Now considered a feminist classic, “A Jury of Her Peers” examines the predicaments of women in a male-dominated society. Critics believe that Glaspell, who based this story on a real murder trial in which women were not allowed to serve as jurors, created a jury of those female peers in her story to mete out their own form of justice. A detective story on the surface, “A Jury of Her Peers” is more of a commentary about female oppression, justice, the confining nature of rigid stereotypes, and the differences in perspective between men and women. Throughout “A Jury of Her Peers,” the men in the story never acknowledge Minnie Wright's oppression and how it led her to a desperate act. The men in the story also view their wives as the weaker sex, only valuable as overseers of the domestic arena—an area the men consider insignificant.
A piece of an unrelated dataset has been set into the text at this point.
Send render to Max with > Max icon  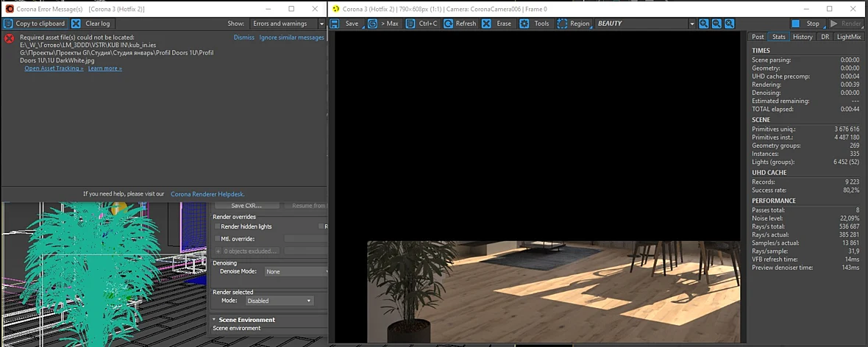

Bound by rigid stereotypes and the inability to step into Minnie's shoes to solve the crime, the men who are supposed to be the primary investigators in the case, miss all of the clues and are unknowingly outwitted by their wives. After the two women solve the case, they silently decide to protect one of their own, ultimately becoming the true investigators, the judge, and the jury on Minnie's case.

Critical Reception

A winner of the Pulitzer Prize for her drama Alison's House, Glaspell attained much critical acclaim as a playwright and as an important contributor to the development of modern American drama. Her short fiction, however, was often considered regional, sentimental, and full of formulaic plots. Most of her forty-three short stories fell into the genre of local color writing, the staple of many magazines at the turn of the twentieth century. Many of Glaspell's stories were published in magazines such as Good Housekeeping and the Woman's Home Companion. Of all her short fictional works, however, critics have hailed “A Jury of Her Peers” as a feminist classic, noting the story's significance-laden details and its insight into motivations of men and women. In 1912, a reviewer for the Boston Evening Transcript praised Glaspell, saying: “Rarely do we meet with a writer who lifts the masks of life, who shows us the naked souls of men, their dreams, their sufferings, their hopes.”